Redesign of ultrasensitive and robust RecA gene circuit to sense DNA damage

SOS box of the recA promoter, P(VRecA) from Vibrio natriegens was characterized, cloned and expressed in a probiotic strain E. coli Nissle 1917. This promoter was then rationally engineered according to predicted interactions between LexA repressor and P(VRecA).
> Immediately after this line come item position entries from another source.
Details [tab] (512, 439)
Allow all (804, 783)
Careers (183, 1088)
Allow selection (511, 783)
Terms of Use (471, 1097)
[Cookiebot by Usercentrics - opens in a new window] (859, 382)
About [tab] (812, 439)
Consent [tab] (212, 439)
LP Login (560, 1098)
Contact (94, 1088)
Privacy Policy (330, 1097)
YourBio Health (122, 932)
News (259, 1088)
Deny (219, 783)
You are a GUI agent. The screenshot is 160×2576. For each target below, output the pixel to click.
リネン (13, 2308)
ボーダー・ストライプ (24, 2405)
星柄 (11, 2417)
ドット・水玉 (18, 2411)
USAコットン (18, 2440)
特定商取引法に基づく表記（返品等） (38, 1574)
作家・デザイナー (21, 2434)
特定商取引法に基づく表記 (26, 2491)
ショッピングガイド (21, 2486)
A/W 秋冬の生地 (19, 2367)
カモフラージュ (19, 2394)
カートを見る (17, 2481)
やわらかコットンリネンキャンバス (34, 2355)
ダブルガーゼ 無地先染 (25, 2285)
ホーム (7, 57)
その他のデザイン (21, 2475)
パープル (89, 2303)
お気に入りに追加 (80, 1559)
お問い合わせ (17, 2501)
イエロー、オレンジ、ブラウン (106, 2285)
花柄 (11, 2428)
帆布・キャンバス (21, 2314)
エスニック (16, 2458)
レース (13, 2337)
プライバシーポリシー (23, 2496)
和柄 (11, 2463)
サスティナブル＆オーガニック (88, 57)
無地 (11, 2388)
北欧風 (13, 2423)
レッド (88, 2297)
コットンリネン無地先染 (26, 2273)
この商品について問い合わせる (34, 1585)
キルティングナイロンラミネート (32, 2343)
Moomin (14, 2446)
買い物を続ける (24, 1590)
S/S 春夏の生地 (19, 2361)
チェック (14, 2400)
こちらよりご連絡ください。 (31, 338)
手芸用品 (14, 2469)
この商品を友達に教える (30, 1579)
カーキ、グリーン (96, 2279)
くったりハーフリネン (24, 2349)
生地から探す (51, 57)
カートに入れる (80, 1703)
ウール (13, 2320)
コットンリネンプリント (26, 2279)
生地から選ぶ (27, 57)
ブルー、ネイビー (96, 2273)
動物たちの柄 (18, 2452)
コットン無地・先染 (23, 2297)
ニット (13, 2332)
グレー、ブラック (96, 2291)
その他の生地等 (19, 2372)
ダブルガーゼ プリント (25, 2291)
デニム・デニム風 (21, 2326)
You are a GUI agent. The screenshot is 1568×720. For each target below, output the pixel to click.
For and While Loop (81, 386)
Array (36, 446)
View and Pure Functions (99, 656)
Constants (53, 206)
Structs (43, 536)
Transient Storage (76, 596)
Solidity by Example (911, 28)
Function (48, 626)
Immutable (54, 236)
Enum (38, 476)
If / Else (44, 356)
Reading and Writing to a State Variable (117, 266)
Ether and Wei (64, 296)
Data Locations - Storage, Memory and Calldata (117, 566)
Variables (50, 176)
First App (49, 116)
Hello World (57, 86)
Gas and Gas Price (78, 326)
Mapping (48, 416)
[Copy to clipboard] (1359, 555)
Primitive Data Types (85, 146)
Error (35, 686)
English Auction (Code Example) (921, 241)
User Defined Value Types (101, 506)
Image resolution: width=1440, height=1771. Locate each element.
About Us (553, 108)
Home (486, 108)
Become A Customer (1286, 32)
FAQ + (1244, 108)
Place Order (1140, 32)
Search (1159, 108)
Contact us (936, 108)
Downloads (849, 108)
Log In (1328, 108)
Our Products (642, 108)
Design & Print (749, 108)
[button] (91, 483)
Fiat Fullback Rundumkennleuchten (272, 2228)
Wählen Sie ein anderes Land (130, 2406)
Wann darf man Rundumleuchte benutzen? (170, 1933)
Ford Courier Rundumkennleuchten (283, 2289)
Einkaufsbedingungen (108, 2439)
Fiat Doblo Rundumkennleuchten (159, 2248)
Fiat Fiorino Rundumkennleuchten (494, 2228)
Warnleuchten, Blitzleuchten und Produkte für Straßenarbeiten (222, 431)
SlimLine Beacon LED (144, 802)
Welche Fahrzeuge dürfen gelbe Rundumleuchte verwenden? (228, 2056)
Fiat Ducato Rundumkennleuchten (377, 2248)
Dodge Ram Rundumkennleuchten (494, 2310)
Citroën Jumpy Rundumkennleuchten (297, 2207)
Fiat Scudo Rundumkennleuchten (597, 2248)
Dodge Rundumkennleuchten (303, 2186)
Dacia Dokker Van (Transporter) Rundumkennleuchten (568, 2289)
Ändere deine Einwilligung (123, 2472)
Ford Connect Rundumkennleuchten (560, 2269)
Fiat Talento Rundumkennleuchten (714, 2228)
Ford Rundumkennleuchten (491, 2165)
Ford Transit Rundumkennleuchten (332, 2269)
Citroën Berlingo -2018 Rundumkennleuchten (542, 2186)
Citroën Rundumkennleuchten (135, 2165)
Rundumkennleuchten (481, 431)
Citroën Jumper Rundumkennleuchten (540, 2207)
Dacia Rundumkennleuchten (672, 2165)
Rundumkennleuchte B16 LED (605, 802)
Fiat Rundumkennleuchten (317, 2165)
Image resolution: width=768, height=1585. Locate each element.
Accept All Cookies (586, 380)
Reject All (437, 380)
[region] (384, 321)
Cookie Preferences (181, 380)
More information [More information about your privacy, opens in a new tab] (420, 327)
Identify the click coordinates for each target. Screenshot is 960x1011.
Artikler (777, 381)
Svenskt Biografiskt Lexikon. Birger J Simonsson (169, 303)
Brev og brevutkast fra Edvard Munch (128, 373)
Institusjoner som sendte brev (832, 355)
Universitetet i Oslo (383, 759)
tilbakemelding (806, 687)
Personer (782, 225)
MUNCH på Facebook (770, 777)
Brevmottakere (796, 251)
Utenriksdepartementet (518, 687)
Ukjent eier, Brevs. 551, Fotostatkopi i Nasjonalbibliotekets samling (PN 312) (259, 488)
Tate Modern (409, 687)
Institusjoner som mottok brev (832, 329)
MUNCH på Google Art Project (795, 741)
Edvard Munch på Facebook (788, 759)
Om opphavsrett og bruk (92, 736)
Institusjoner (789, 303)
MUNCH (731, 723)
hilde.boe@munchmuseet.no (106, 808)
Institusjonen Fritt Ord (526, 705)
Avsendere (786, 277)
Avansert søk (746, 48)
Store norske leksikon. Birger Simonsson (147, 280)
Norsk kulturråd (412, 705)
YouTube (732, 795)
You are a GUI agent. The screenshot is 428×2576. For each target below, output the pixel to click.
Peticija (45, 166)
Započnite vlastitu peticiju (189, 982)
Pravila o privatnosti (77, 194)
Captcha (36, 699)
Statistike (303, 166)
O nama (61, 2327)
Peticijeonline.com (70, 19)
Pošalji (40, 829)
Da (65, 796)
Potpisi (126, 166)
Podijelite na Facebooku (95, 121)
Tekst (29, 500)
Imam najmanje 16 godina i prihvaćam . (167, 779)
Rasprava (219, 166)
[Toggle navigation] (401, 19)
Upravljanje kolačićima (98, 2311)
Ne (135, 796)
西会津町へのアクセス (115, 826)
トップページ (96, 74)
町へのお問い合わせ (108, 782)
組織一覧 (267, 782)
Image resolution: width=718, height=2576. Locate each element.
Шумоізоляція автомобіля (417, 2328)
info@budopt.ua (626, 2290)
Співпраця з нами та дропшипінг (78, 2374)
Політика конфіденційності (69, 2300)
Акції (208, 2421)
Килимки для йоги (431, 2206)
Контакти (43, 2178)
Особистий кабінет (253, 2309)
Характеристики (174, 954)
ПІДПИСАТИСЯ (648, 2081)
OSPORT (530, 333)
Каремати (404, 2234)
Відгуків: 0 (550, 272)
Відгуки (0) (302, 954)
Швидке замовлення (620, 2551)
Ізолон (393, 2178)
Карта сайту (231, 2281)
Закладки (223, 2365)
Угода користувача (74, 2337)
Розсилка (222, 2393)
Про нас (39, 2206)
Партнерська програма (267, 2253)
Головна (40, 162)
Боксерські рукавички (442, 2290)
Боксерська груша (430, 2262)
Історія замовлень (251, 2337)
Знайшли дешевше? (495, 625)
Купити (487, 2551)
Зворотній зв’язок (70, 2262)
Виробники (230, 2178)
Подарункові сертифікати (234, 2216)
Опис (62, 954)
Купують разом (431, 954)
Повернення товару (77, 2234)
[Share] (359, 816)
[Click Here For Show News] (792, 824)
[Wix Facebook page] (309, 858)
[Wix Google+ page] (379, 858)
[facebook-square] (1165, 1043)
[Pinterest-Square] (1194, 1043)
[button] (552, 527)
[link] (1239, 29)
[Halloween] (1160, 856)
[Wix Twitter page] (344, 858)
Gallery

The redesigned P(VRecA‐AT) promoter showed a sensitive and robust response to DNA damage induced by UV and genotoxic compounds. Rational design of P(VRecA) coupled to an amplification gene circuit increased circuit output amplitude 4.3‐fold in response to a DNA damaging compound mitomycin C. A TetR‐based negative feedback loop was added to the P(VRecA‐AT) amplifier to achieve a robust SOS system, resistant to environmental fluctuations in parameters including pH, temperature, oxygen and nutrient conditions. We found that E. coli Nissle 1917 with optimized P(VRecA‐AT) adapted to UV exposure and increased SOS response 128‐fold over 40 h cultivation in turbidostat mini‐reactor. We also showed the potential of this P(VRecA‐AT) system as an optogenetic actuator, which can be controlled spatially through UV radiation. We demonstrated that the optimized SOS responding gene circuits were able to detect carcinogenic biomarker molecules with clinically relevant concentrations. The ultrasensitive SOS gene circuits in probiotic E. coli Nissle 1917 would be potentially useful for bacterial diagnosis.